● **Task list**:
**A)** Answer these questions using the passage on Jim Dolan's media policies:
(i) Which broadcasting legend was dumped because MSG Network announcers were expected not to harshly criticize the home teams?
(ii) Whom did Dolan call directly to kill the FS1 subway ads?
(iii) Which two players fell into disfavor after walking out on a media-training session?
**B)** Extend the passage on Jim Dolan's media policies with a few more sentences that pick up after its final line.

● **Passage to read**:
There’s been plenty of criticism of Jim Dolan, the executive chairman of the Madison Square Garden Company (owner of the New York Rangers, the Knicks and the Liberty, as well as MSG Networks) over the years, with much of that aimed at different moves those teams have made during his tenure. A long profile of Dolan from ESPN’s Ian O’Connor dives into all of that, plus Dolan’s band (JD and The Straight Shot, seen above performing on The Tonight Show last spring), his family backstory and his history running Cablevision, but maybe its most interesting notes come on another front; the piece particularly illuminates just how concerned Dolan still is with what people say and write about his teams.
And while many of the details in here have been mentioned before (2007 pieces on Dolan and the Knicks from S.L. Price at Sports Illustrated and John Koblin at The New York Observer have plenty to say about Dolan’s media policies), it’s notable that he’s still sticking with a lot of the restrictive approaches that have brought him criticism over the years:
On the topic of Garden culture, this much is clear: Media paranoia is an indisputable part of the building’s playbook. Years ago, Dolan considered trying to ban reporters he felt had been unfair in their coverage, and Garden officials advised team personnel against speaking to credentialed writers deemed too critical. Dolan put in place media-training sessions for employees (Latrell Sprewell and Marcus Camby fell into disfavor after walking out on one), an expectation that MSG Network announcers wouldn’t harshly criticize the home teams — which led to the dumping of broadcasting legend Marv Albert — and a policy that prohibited personnel from conducting interviews without a media relations official present. (Dolan once broke up a casual conversation former GM Glen Grunwald was having with a columnist outside the Knicks’ locker room because the conversation, in his words that night, “hasn’t been approved.”)
Today, Dolan confirms that his PR department does keep clip-file dossiers on those who cover the Garden and its teams. He says he’d recommend the same to all CEOs, so that they don’t unwittingly invite any foxes into their billion-dollar henhouses. For this story, a Garden official listened in on all interviews conducted with the Dolan executives and associates who were made available to comment on the record.
“Media paranoia is an indisputable part of the building’s playbook” is a sentence that might be more expected in a story about say, the Pentagon, than in one about the Knicks, but it’s fitting here. And it’s interesting that Dolan is still so concerned with media coverage, but that fits into a larger theme of O’Connor’s piece; he really cares what people say about him, from fan hecklers to angry e-mailers to media members.
That definitely helps explain the seemingly-rather-disproportionate response Dolan took to FS1 subway ads criticizing him and the Knicks last year, calling 21st Century Fox executive chairman Rupert Murdoch directly to kill those ads. It also helps to explain his war with all of WFAN and Entercom this October after critical on-air comments from Maggie Gray. Dolan discusses that as well in O’Connor’s piece, and sees his actions there as justified, comparing it to a neighbor who trashes you in public and then asks to borrow a socket wrench.

● **Given information**:
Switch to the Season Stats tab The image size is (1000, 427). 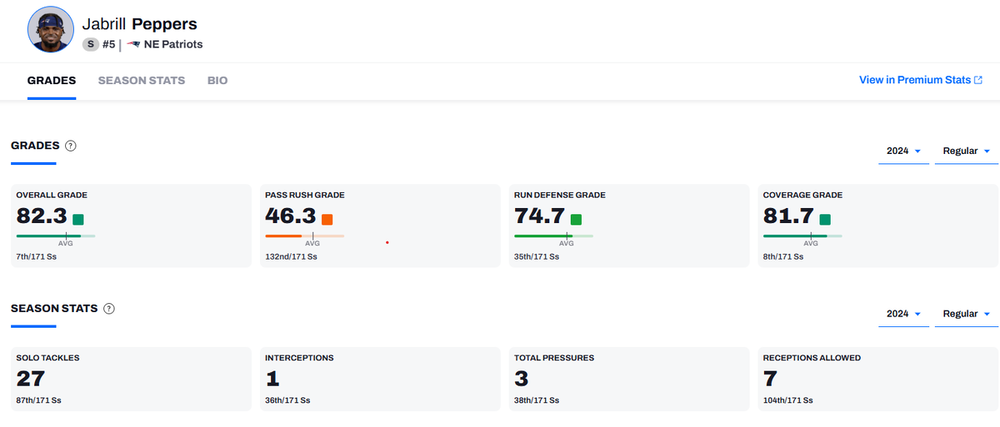141,80
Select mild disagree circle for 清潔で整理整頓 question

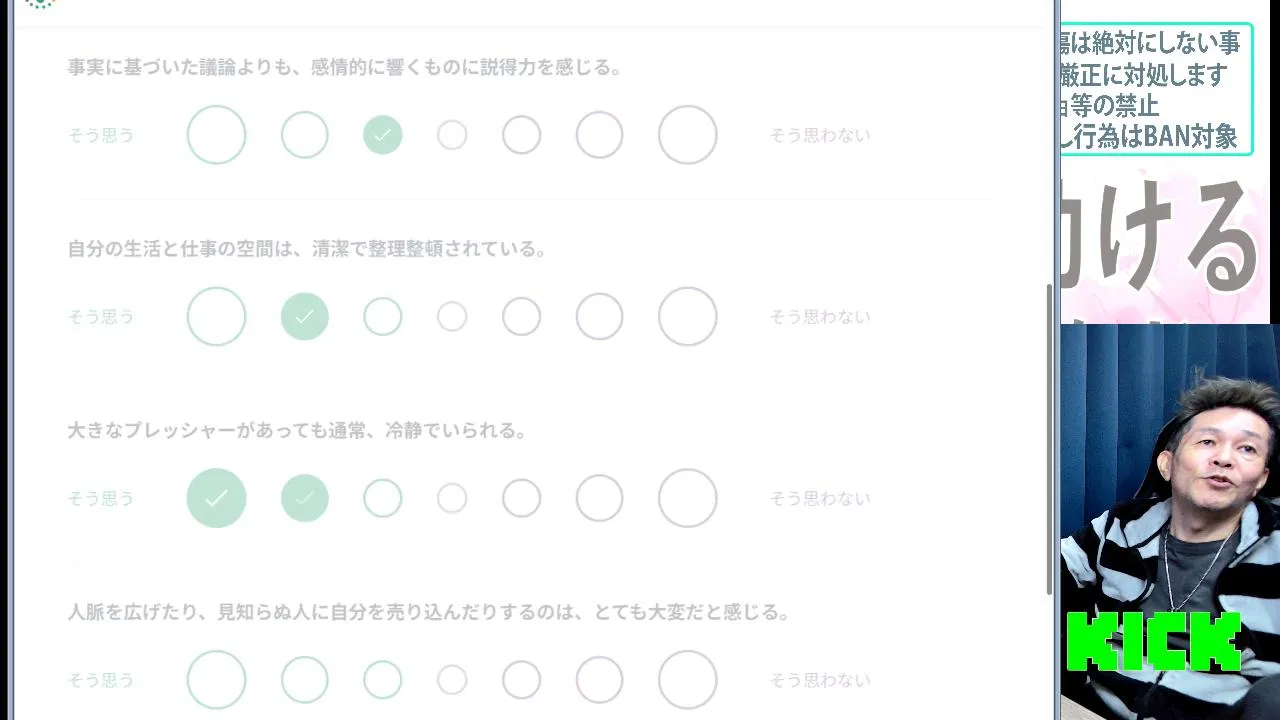point(521,317)
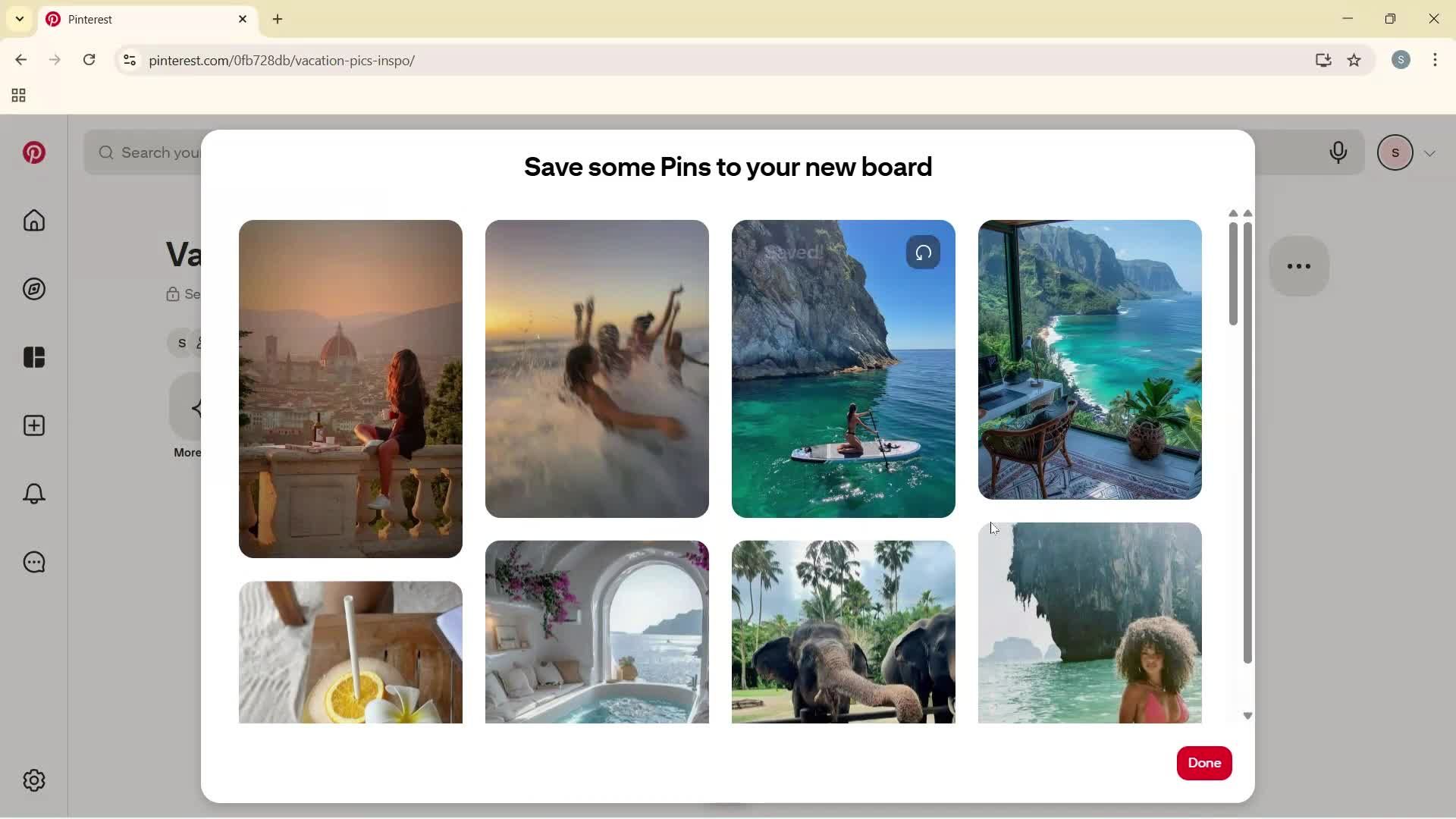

● **Answers for the tasks**:
**A)**
(i) Marv Albert
(ii) Rupert Murdoch, the executive chairman of 21st Century Fox
(iii) Latrell Sprewell and Marcus Camby

**B)**
But it’s fascinating that in both the FS1 and Gray cases, Dolan has taken criticism from one small part of a company and viewed it as a problem with the whole company, as he’s spent a lot of time (including in the O’Connor piece) saying that doesn’t apply when it comes to the 2007 court case where a jury awarded former Knicks’ executive Anucha Browne Sanders $11.6 million in a sexual harassment and workplace discrimination case. Dolan’s still defensive about that case, telling O’Connor “We didn’t defend ourselves well” and “The truth didn’t come out,” and he insists that his companies treat female executives well.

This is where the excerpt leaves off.